**** Text to read ****

Dissenting from the Supreme Court’s recent decision legalizing gay marriage nationwide, Chief Justice John Roberts wrote,
Those who founded our country would not recognize the majority’s conception of the judicial role. They after all risked their lives and fortunes for the precious right to govern themselves. They would never have imagined yielding that right on a question of social policy to unaccountable and unelected judges.
In his own separate dissent, Justice Antonin Scalia wrote,
This practice of constitutional revision by an unelected committee of nine, always accompanied (as it is today) by extravagant praise of liberty, robs the People of the most important liberty they asserted in the Declaration of Independence and won in the Revolution of 1776: the freedom to govern themselves.
On the other side of the debate, a five-justice majority held that a person’s right to marry is so fundamental that it cannot be constrained by democratic processes. Justice Anthony Kennedy sums up the relationship between liberty and democracy embodied in the nation’s charter:
…[T]he Constitution contemplates that democracy is the appropriate process for change, so long as that process does not abridge fundamental rights.
As is often the case, both the Court’s prevailing liberals and its dissenting conservatives lay claim to the mantle of the nation’s founders. But which of them has it right?

**** Given entries ****

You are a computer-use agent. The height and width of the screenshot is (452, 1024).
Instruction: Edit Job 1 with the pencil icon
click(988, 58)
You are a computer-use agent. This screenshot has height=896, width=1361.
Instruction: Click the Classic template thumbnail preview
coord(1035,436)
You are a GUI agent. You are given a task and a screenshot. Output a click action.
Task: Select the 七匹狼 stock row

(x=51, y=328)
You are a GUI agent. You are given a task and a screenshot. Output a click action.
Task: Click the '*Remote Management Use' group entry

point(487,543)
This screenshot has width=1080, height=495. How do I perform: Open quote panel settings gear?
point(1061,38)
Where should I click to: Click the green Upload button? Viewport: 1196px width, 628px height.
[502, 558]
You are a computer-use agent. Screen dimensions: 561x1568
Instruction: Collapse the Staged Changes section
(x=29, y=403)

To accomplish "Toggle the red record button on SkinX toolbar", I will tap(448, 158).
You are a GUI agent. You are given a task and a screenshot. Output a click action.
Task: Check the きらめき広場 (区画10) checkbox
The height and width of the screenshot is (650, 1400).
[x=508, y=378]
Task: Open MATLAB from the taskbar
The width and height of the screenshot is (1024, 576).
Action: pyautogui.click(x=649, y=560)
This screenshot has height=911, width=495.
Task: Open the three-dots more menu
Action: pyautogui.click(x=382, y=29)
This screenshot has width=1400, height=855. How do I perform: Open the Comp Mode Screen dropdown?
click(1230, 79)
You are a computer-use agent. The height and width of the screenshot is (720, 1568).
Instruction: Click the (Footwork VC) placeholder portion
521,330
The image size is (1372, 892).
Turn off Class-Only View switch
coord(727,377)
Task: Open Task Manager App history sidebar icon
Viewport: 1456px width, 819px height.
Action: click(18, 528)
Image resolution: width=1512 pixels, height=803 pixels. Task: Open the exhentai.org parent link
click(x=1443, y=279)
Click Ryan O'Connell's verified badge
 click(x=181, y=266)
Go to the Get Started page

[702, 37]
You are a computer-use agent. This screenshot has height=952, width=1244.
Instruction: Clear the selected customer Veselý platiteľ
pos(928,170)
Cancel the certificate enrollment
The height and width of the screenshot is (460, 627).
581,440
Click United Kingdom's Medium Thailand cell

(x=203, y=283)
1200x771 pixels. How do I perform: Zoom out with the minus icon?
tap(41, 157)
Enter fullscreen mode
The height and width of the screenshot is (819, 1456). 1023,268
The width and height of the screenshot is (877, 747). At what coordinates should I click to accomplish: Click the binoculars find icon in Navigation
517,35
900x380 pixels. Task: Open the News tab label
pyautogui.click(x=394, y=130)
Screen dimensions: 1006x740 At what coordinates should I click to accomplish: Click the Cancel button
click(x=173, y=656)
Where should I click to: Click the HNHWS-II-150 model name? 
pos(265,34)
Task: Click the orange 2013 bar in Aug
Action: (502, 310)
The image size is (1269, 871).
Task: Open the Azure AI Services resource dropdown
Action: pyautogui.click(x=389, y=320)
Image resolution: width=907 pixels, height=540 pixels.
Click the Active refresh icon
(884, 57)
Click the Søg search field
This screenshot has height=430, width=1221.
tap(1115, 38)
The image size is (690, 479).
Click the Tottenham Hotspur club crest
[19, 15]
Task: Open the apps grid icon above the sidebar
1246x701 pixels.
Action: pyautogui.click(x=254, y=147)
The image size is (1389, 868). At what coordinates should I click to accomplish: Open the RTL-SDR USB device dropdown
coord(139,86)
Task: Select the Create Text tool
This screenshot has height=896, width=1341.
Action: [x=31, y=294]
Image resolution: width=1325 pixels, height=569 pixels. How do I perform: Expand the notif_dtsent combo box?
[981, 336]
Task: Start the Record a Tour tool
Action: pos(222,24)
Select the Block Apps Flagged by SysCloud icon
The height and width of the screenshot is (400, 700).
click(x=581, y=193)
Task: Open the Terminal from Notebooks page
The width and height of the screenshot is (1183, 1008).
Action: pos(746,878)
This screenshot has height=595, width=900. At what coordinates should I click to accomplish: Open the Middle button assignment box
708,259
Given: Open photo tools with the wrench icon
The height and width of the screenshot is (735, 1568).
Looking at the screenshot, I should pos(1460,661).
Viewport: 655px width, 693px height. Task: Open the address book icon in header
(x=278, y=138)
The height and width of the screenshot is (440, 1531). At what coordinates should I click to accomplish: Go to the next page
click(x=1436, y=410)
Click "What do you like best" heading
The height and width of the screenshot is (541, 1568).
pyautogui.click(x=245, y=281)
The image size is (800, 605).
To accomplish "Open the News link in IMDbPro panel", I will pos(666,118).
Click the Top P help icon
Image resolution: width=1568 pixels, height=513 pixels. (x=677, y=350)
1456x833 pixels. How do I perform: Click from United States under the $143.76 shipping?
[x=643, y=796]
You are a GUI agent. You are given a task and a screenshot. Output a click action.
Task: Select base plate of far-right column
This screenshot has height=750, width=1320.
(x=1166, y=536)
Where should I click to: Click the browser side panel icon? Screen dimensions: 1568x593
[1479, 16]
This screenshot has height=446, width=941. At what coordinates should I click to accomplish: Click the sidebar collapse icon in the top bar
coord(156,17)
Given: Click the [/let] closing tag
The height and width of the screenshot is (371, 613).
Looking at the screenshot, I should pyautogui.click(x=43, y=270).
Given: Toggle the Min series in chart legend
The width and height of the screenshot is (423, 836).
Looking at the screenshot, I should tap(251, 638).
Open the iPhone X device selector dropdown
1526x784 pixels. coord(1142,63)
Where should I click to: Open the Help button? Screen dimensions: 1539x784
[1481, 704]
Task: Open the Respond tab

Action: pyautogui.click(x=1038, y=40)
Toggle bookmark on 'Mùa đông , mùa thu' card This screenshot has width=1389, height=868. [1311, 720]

****

- Work to complete -
1. In the text about the Supreme Court's gay marriage ruling, how many justices made up the majority?
2. Copy out the stretch of the records from the line containing "1200x771 pixels. How" through the line containing "The height and width of the screenshot is (819, 1456).", keeping both of those lines.

- Results for the exercise -
1. Five justices.

2.
1200x771 pixels. How do I perform: Zoom out with the minus icon?
tap(41, 157)
Enter fullscreen mode
The height and width of the screenshot is (819, 1456). 1023,268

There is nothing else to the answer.